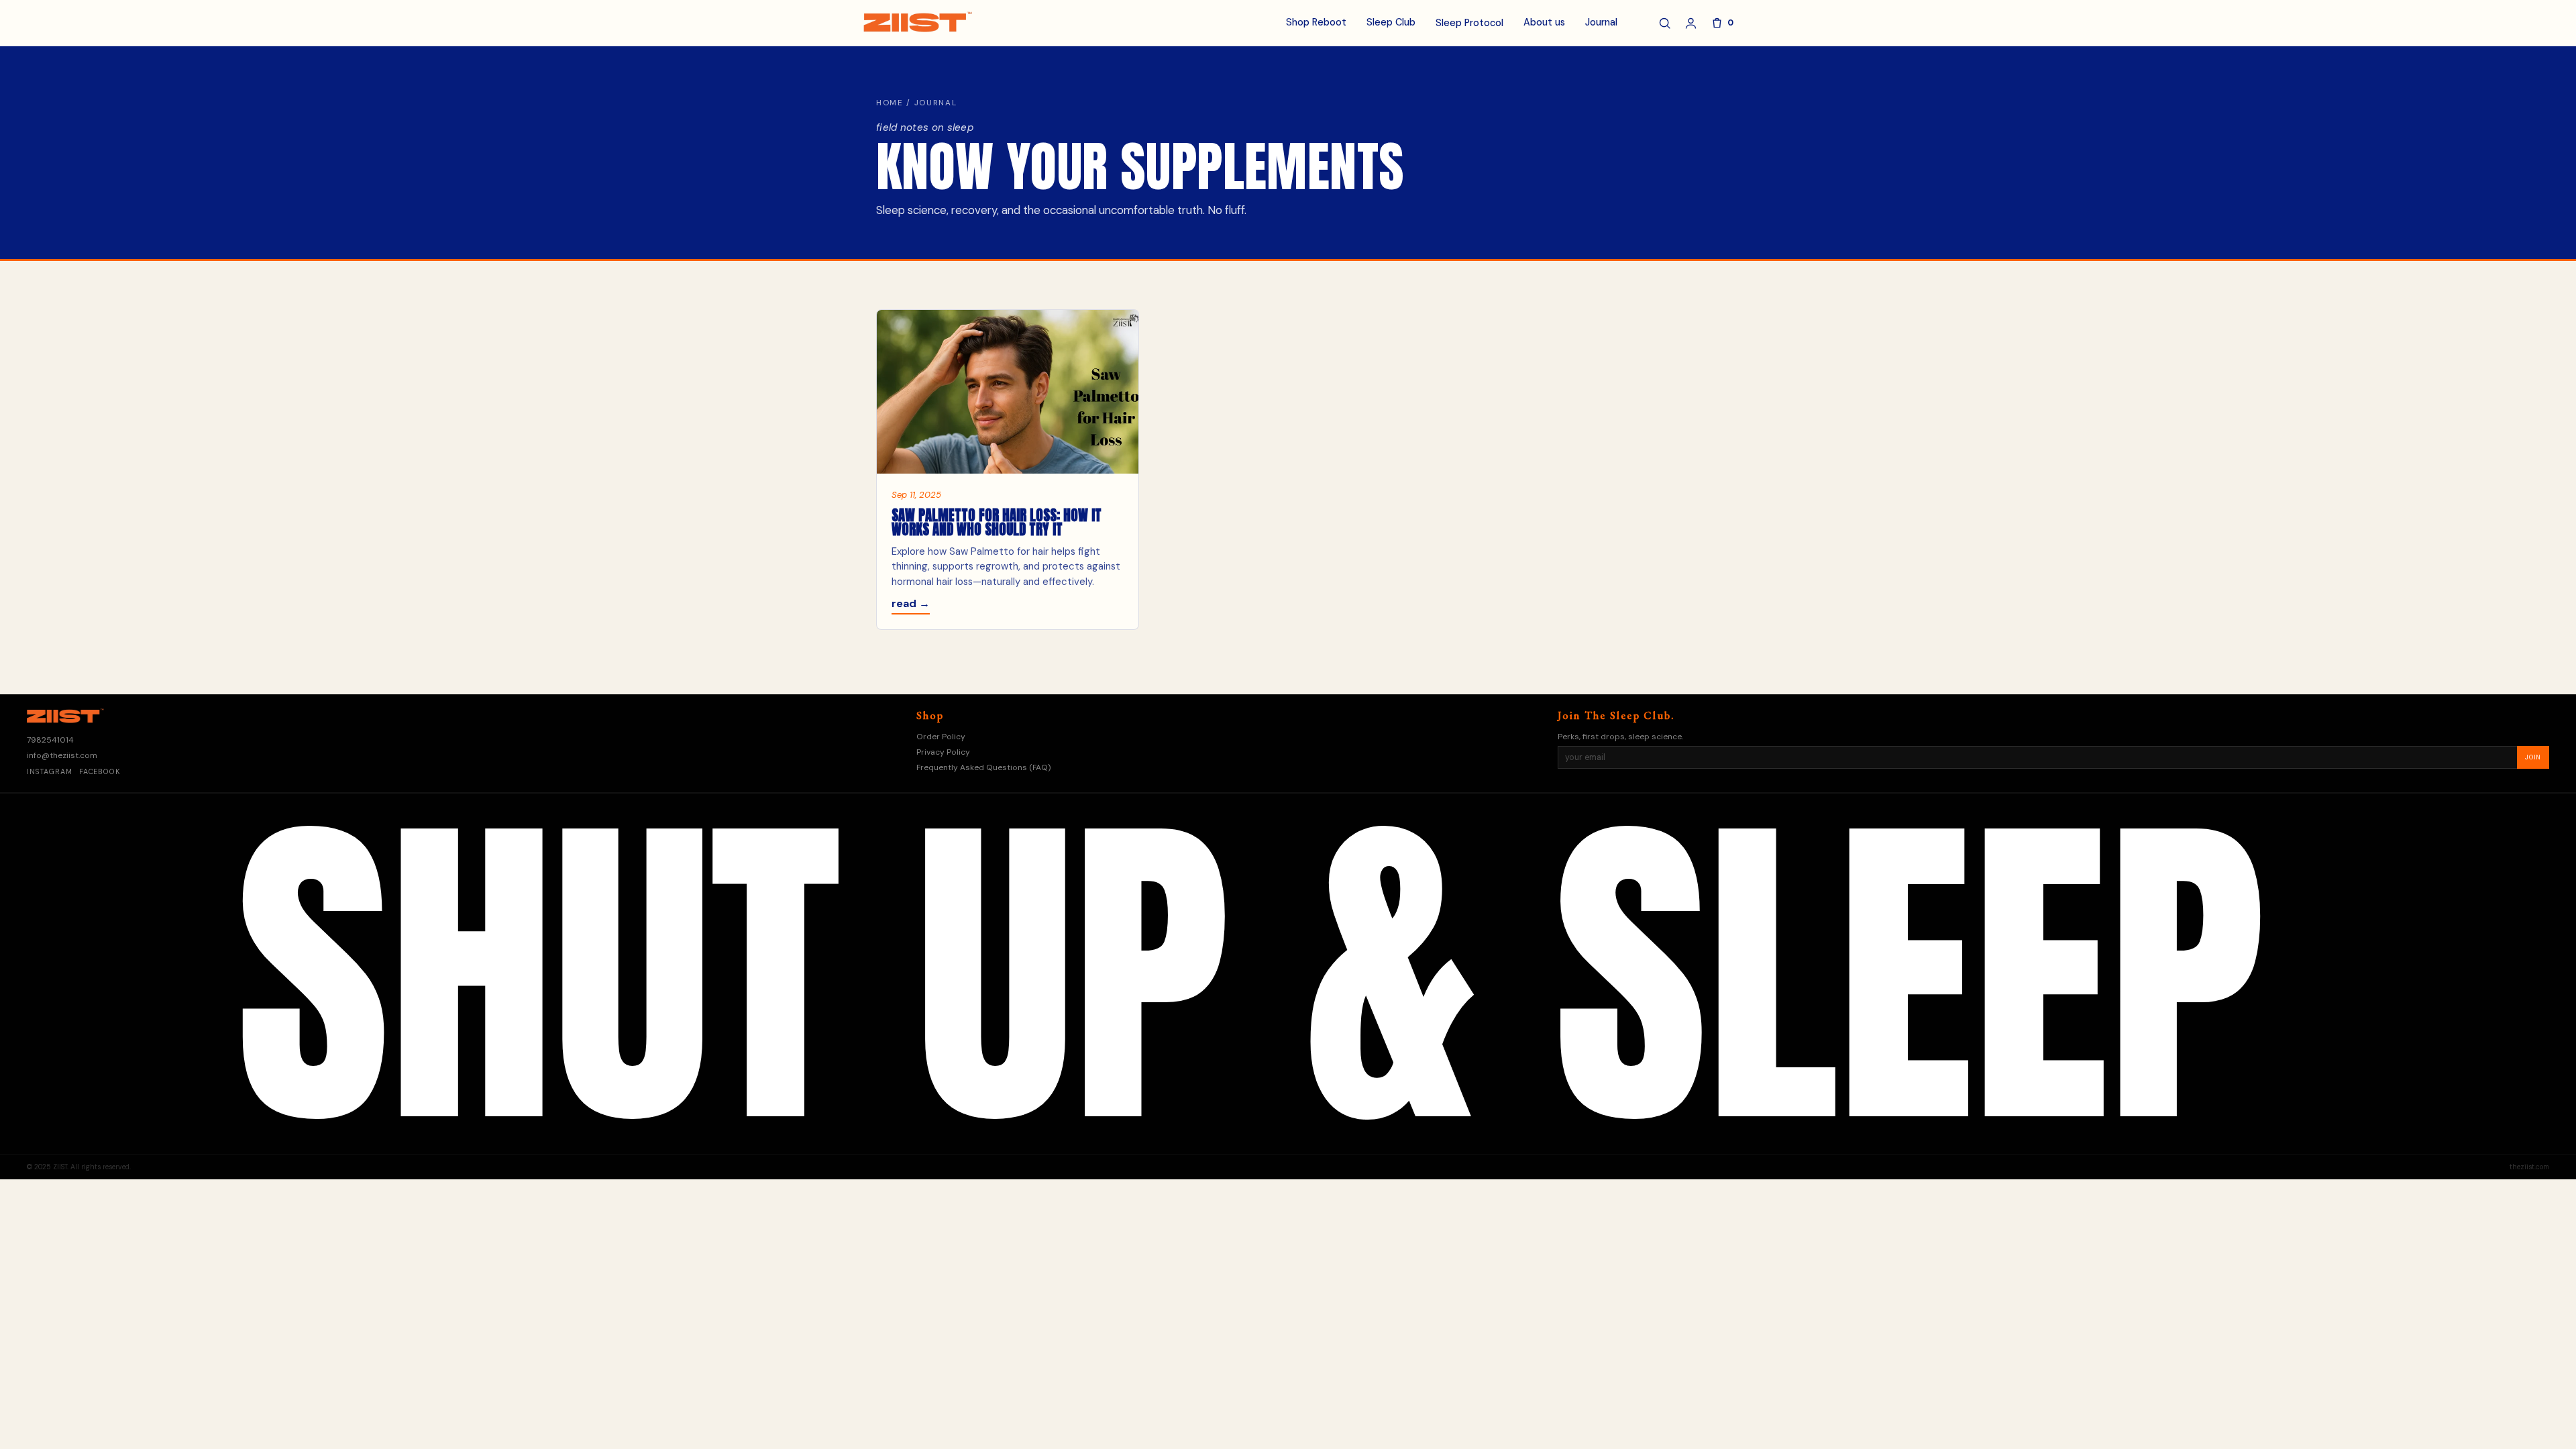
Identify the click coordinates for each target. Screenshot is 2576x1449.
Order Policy (940, 736)
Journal (1601, 22)
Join (2533, 757)
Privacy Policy (943, 752)
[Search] (1665, 23)
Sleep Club (1390, 22)
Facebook (100, 771)
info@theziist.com (62, 755)
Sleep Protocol (1469, 23)
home (890, 102)
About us (1544, 22)
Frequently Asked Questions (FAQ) (983, 767)
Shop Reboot (1316, 22)
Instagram (49, 771)
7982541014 (50, 740)
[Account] (1691, 23)
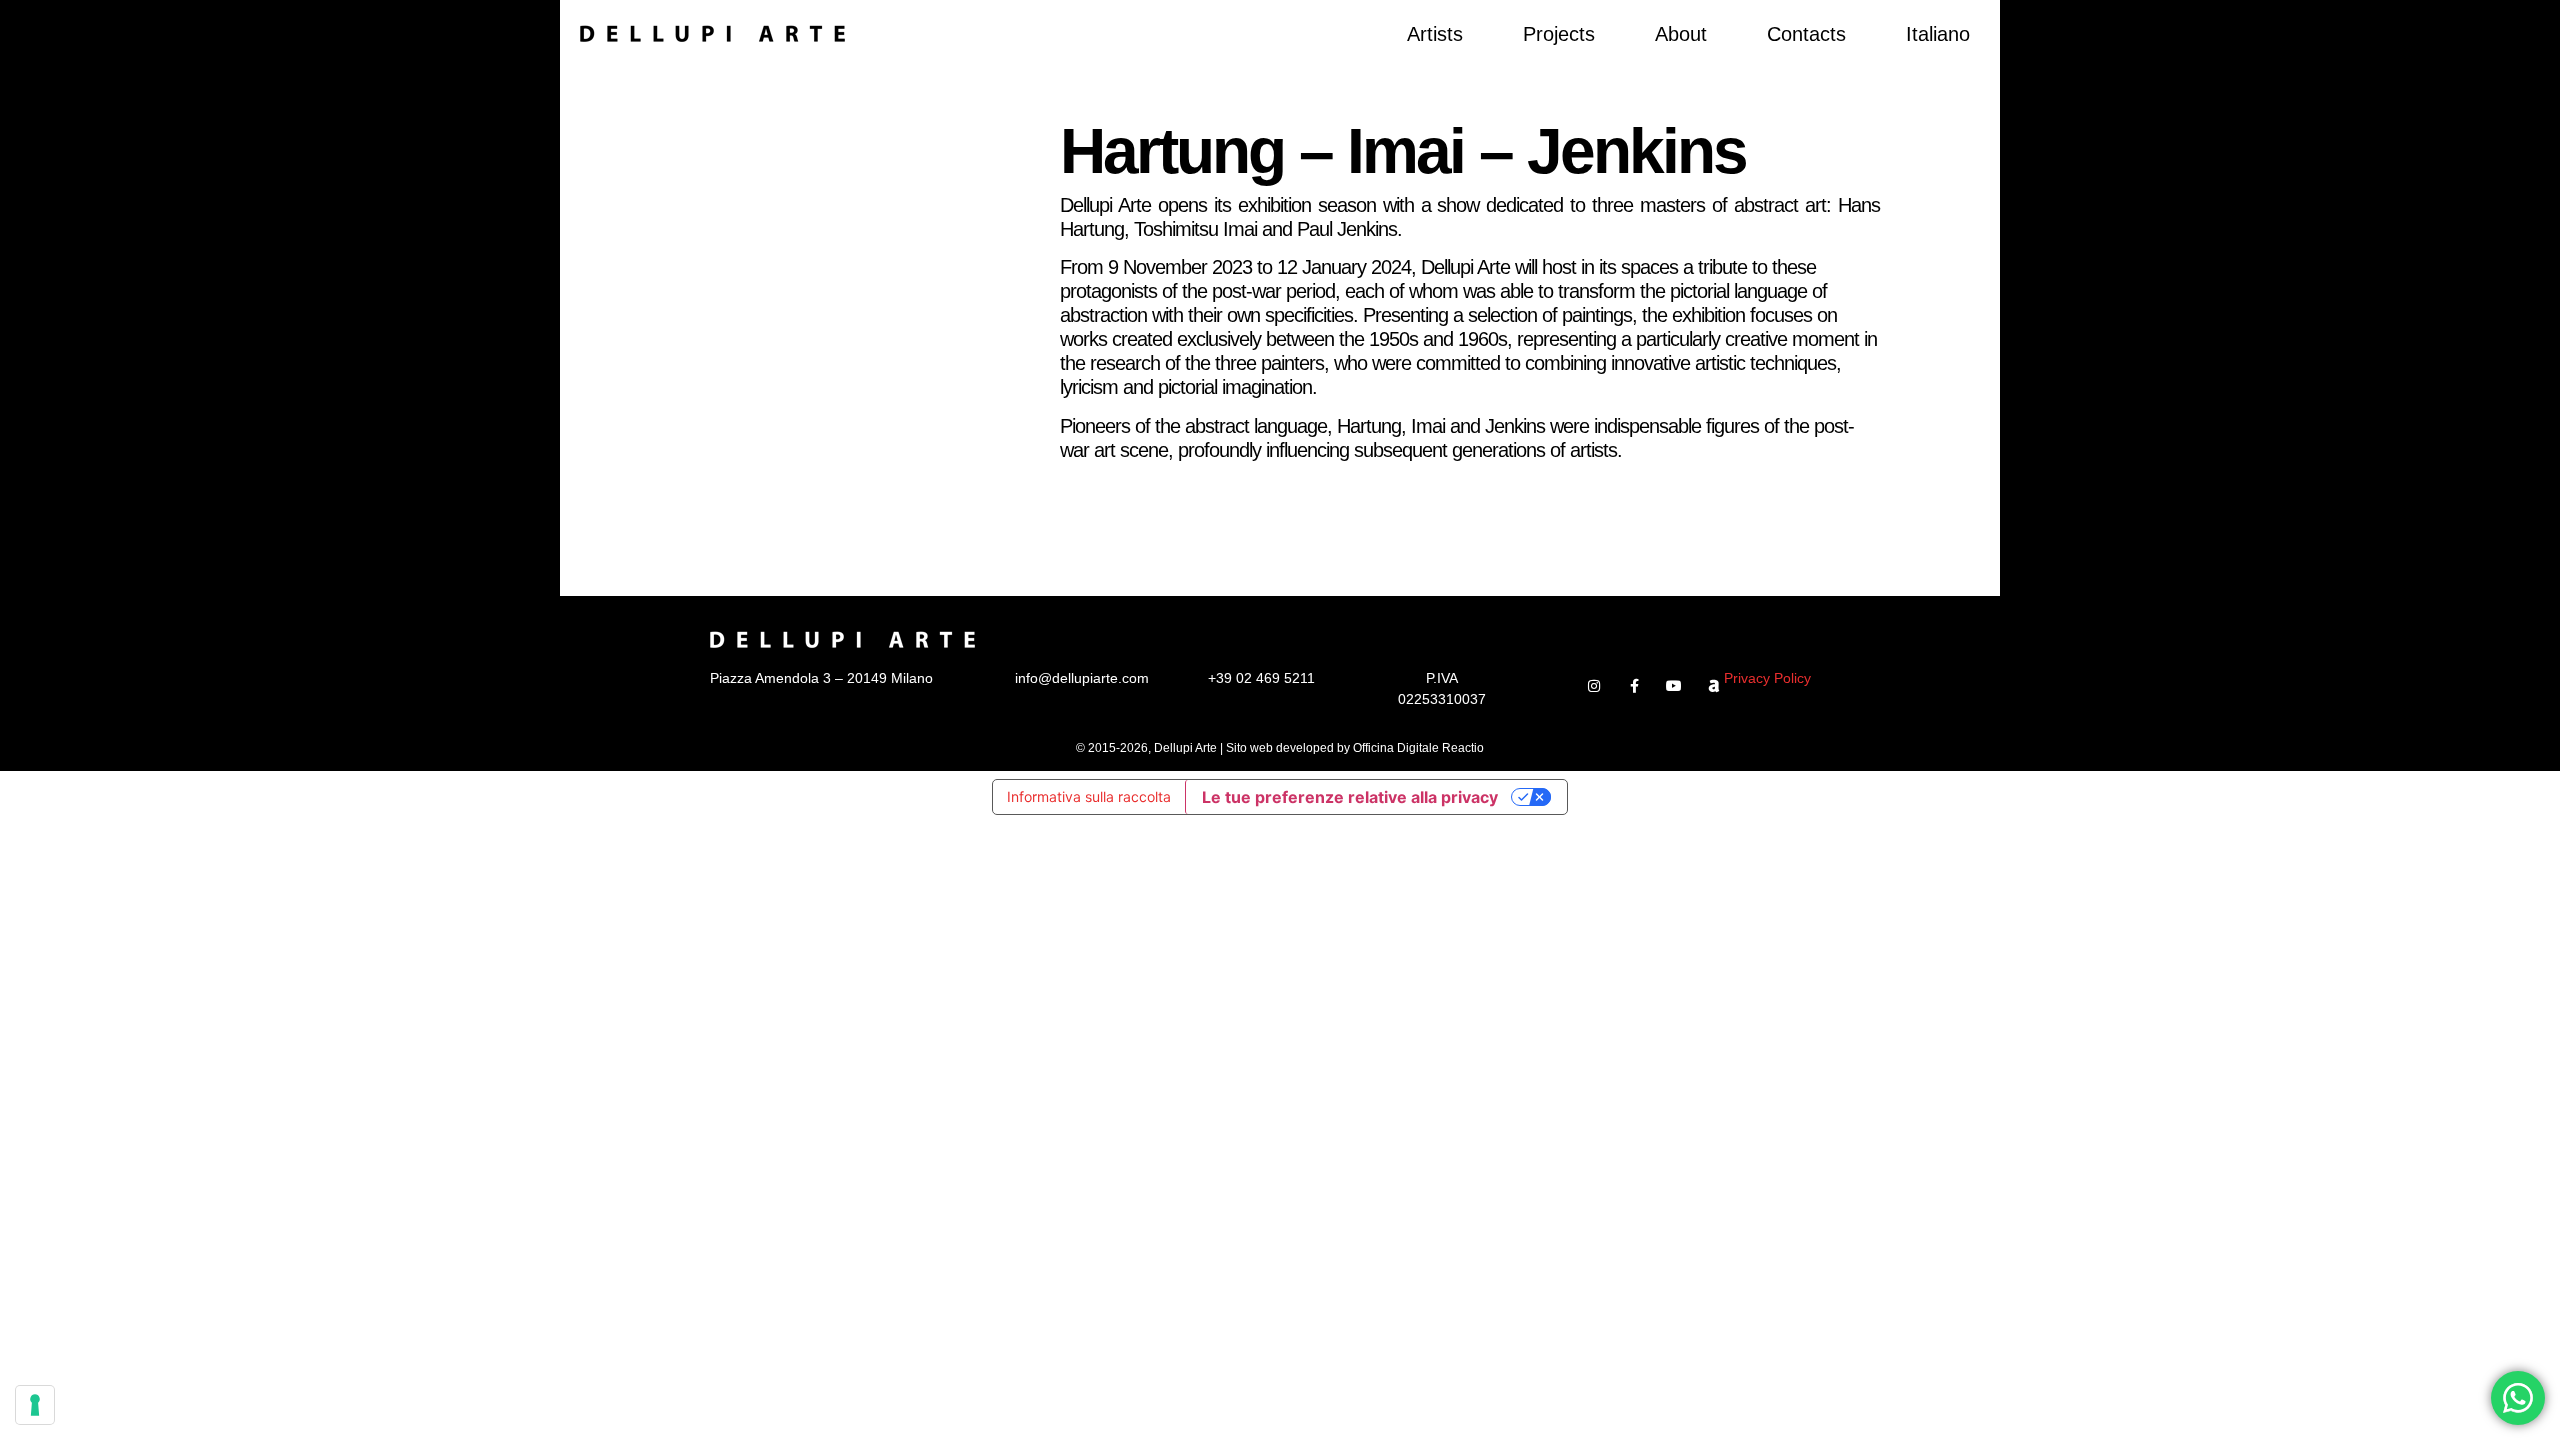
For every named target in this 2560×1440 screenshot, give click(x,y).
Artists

------------------------

What the task requires: From the first line above to the last, reproduce the records exactly but without the pictures.

Result:
Identify the click coordinates for each target. Screenshot is 2576x1449.
Order Policy (940, 736)
Journal (1601, 22)
Join (2533, 757)
Privacy Policy (943, 752)
[Search] (1665, 23)
Sleep Club (1390, 22)
Facebook (100, 771)
info@theziist.com (62, 755)
Sleep Protocol (1469, 23)
home (890, 102)
About us (1544, 22)
Frequently Asked Questions (FAQ) (983, 767)
Shop Reboot (1316, 22)
Instagram (49, 771)
7982541014 (50, 740)
[Account] (1691, 23)
For every named target in this 2560×1440 screenshot, give click(x,y).
Artists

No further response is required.